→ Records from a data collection
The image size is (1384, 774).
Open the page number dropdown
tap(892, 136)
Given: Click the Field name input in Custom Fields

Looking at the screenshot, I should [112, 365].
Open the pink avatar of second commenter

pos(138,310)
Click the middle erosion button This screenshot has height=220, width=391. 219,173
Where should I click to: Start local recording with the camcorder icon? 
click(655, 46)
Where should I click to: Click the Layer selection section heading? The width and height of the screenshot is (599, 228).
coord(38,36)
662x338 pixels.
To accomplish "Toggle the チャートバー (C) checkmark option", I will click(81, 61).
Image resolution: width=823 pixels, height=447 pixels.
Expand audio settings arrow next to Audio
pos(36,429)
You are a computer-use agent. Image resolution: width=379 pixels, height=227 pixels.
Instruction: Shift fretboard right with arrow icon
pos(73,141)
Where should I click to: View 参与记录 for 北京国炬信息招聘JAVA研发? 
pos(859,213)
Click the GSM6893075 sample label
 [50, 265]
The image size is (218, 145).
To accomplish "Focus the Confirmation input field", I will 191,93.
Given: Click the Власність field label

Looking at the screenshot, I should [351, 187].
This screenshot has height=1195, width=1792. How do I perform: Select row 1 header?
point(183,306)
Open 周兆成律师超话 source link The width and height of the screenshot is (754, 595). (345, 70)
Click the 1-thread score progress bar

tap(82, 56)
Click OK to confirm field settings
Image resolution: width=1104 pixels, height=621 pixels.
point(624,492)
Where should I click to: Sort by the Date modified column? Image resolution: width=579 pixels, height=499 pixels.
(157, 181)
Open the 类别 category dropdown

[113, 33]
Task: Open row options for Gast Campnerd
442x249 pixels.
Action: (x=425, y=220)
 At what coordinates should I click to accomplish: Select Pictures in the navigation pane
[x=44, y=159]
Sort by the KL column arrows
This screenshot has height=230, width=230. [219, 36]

→ STATED GOAL
Rewrite all of the material above as a numbered list, one line per item, and leave out the blank lines.

→ FINISHED TASK
1. The image size is (1384, 774).
2. Open the page number dropdown
3. tap(892, 136)
4. Given: Click the Field name input in Custom Fields
5. Looking at the screenshot, I should [112, 365].
6. Open the pink avatar of second commenter
7. pos(138,310)
8. Click the middle erosion button This screenshot has height=220, width=391. 219,173
9. Where should I click to: Start local recording with the camcorder icon? 
10. click(655, 46)
11. Where should I click to: Click the Layer selection section heading? The width and height of the screenshot is (599, 228).
12. coord(38,36)
13. 662x338 pixels.
14. To accomplish "Toggle the チャートバー (C) checkmark option", I will click(81, 61).
15. Image resolution: width=823 pixels, height=447 pixels.
16. Expand audio settings arrow next to Audio
17. pos(36,429)
18. You are a computer-use agent. Image resolution: width=379 pixels, height=227 pixels.
19. Instruction: Shift fretboard right with arrow icon
20. pos(73,141)
21. Where should I click to: View 参与记录 for 北京国炬信息招聘JAVA研发? 
22. pos(859,213)
23. Click the GSM6893075 sample label
24.  [50, 265]
25. The image size is (218, 145).
26. To accomplish "Focus the Confirmation input field", I will 191,93.
27. Given: Click the Власність field label
28. Looking at the screenshot, I should [351, 187].
29. This screenshot has height=1195, width=1792. How do I perform: Select row 1 header?
30. point(183,306)
31. Open 周兆成律师超话 source link The width and height of the screenshot is (754, 595). (345, 70)
32. Click the 1-thread score progress bar
33. tap(82, 56)
34. Click OK to confirm field settings
35. Image resolution: width=1104 pixels, height=621 pixels.
36. point(624,492)
37. Where should I click to: Sort by the Date modified column? Image resolution: width=579 pixels, height=499 pixels.
38. (157, 181)
39. Open the 类别 category dropdown
40. [113, 33]
41. Task: Open row options for Gast Campnerd
42. 442x249 pixels.
43. Action: (x=425, y=220)
44.  At what coordinates should I click to accomplish: Select Pictures in the navigation pane
45. [x=44, y=159]
46. Sort by the KL column arrows
47. This screenshot has height=230, width=230. [219, 36]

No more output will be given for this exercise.